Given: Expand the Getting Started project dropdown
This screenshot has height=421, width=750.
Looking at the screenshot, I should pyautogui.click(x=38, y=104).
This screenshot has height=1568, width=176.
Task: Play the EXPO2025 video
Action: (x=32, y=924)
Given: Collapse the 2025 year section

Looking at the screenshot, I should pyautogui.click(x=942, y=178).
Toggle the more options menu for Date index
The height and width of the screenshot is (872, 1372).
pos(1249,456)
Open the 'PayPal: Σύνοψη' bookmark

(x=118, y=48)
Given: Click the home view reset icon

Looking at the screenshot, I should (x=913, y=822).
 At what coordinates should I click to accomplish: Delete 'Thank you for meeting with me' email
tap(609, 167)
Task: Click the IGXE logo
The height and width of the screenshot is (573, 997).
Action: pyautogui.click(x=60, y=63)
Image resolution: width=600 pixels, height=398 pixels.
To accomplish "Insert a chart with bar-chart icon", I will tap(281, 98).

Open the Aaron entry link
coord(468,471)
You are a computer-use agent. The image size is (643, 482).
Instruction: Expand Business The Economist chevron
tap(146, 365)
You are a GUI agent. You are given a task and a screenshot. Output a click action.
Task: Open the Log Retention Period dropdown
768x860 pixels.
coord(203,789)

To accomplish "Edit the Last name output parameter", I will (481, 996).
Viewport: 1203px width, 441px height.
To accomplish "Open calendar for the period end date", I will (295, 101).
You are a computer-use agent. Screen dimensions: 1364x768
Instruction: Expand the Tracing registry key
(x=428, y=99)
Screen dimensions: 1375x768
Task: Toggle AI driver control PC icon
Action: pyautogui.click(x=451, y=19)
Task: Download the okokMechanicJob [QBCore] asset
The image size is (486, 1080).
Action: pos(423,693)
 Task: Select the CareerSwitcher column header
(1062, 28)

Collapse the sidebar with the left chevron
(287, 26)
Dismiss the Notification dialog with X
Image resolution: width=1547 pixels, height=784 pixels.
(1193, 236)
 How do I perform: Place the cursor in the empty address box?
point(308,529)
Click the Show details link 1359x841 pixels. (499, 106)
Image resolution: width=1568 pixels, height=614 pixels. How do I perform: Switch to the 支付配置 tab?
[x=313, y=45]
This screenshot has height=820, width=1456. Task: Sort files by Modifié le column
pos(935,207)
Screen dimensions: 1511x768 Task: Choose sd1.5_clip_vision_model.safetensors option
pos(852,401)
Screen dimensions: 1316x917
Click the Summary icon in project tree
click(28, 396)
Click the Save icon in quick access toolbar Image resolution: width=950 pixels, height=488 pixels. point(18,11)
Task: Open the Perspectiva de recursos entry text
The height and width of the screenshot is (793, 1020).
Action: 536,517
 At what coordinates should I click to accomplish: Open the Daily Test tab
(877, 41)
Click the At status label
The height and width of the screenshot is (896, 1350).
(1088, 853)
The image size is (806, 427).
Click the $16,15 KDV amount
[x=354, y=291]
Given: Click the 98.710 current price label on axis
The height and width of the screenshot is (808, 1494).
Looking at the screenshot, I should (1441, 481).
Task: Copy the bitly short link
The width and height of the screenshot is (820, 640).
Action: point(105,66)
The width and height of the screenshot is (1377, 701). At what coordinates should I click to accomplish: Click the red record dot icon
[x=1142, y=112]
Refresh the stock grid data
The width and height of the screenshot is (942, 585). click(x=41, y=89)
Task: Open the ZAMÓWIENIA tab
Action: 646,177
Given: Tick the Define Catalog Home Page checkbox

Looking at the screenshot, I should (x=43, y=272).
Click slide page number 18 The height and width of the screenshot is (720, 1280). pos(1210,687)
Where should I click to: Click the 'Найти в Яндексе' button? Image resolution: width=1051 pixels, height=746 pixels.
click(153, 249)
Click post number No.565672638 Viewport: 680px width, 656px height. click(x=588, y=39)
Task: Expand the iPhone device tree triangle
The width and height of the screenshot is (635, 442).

TASK>
Each entry above needs to be output exactly as written.

RESPONSE TO THE TASK>
Given: Expand the Getting Started project dropdown
This screenshot has height=421, width=750.
Looking at the screenshot, I should pyautogui.click(x=38, y=104).
This screenshot has height=1568, width=176.
Task: Play the EXPO2025 video
Action: (x=32, y=924)
Given: Collapse the 2025 year section

Looking at the screenshot, I should pyautogui.click(x=942, y=178).
Toggle the more options menu for Date index
The height and width of the screenshot is (872, 1372).
pos(1249,456)
Open the 'PayPal: Σύνοψη' bookmark

(x=118, y=48)
Given: Click the home view reset icon

Looking at the screenshot, I should (x=913, y=822).
 At what coordinates should I click to accomplish: Delete 'Thank you for meeting with me' email
tap(609, 167)
Task: Click the IGXE logo
The height and width of the screenshot is (573, 997).
Action: pyautogui.click(x=60, y=63)
Image resolution: width=600 pixels, height=398 pixels.
To accomplish "Insert a chart with bar-chart icon", I will tap(281, 98).

Open the Aaron entry link
coord(468,471)
You are a computer-use agent. The image size is (643, 482).
Instruction: Expand Business The Economist chevron
tap(146, 365)
You are a GUI agent. You are given a task and a screenshot. Output a click action.
Task: Open the Log Retention Period dropdown
768x860 pixels.
coord(203,789)

To accomplish "Edit the Last name output parameter", I will (481, 996).
Viewport: 1203px width, 441px height.
To accomplish "Open calendar for the period end date", I will (295, 101).
You are a computer-use agent. Screen dimensions: 1364x768
Instruction: Expand the Tracing registry key
(x=428, y=99)
Screen dimensions: 1375x768
Task: Toggle AI driver control PC icon
Action: pyautogui.click(x=451, y=19)
Task: Download the okokMechanicJob [QBCore] asset
The image size is (486, 1080).
Action: pos(423,693)
 Task: Select the CareerSwitcher column header
(1062, 28)

Collapse the sidebar with the left chevron
(287, 26)
Dismiss the Notification dialog with X
Image resolution: width=1547 pixels, height=784 pixels.
(1193, 236)
 How do I perform: Place the cursor in the empty address box?
point(308,529)
Click the Show details link 1359x841 pixels. (499, 106)
Image resolution: width=1568 pixels, height=614 pixels. How do I perform: Switch to the 支付配置 tab?
[x=313, y=45]
This screenshot has height=820, width=1456. Task: Sort files by Modifié le column
pos(935,207)
Screen dimensions: 1511x768 Task: Choose sd1.5_clip_vision_model.safetensors option
pos(852,401)
Screen dimensions: 1316x917
Click the Summary icon in project tree
click(28, 396)
Click the Save icon in quick access toolbar Image resolution: width=950 pixels, height=488 pixels. point(18,11)
Task: Open the Perspectiva de recursos entry text
The height and width of the screenshot is (793, 1020).
Action: 536,517
 At what coordinates should I click to accomplish: Open the Daily Test tab
(877, 41)
Click the At status label
The height and width of the screenshot is (896, 1350).
(1088, 853)
The image size is (806, 427).
Click the $16,15 KDV amount
[x=354, y=291]
Given: Click the 98.710 current price label on axis
The height and width of the screenshot is (808, 1494).
Looking at the screenshot, I should (1441, 481).
Task: Copy the bitly short link
The width and height of the screenshot is (820, 640).
Action: point(105,66)
The width and height of the screenshot is (1377, 701). At what coordinates should I click to accomplish: Click the red record dot icon
[x=1142, y=112]
Refresh the stock grid data
The width and height of the screenshot is (942, 585). click(x=41, y=89)
Task: Open the ZAMÓWIENIA tab
Action: 646,177
Given: Tick the Define Catalog Home Page checkbox

Looking at the screenshot, I should (x=43, y=272).
Click slide page number 18 The height and width of the screenshot is (720, 1280). pos(1210,687)
Where should I click to: Click the 'Найти в Яндексе' button? Image resolution: width=1051 pixels, height=746 pixels.
click(153, 249)
Click post number No.565672638 Viewport: 680px width, 656px height. click(x=588, y=39)
Task: Expand the iPhone device tree triangle
The width and height of the screenshot is (635, 442).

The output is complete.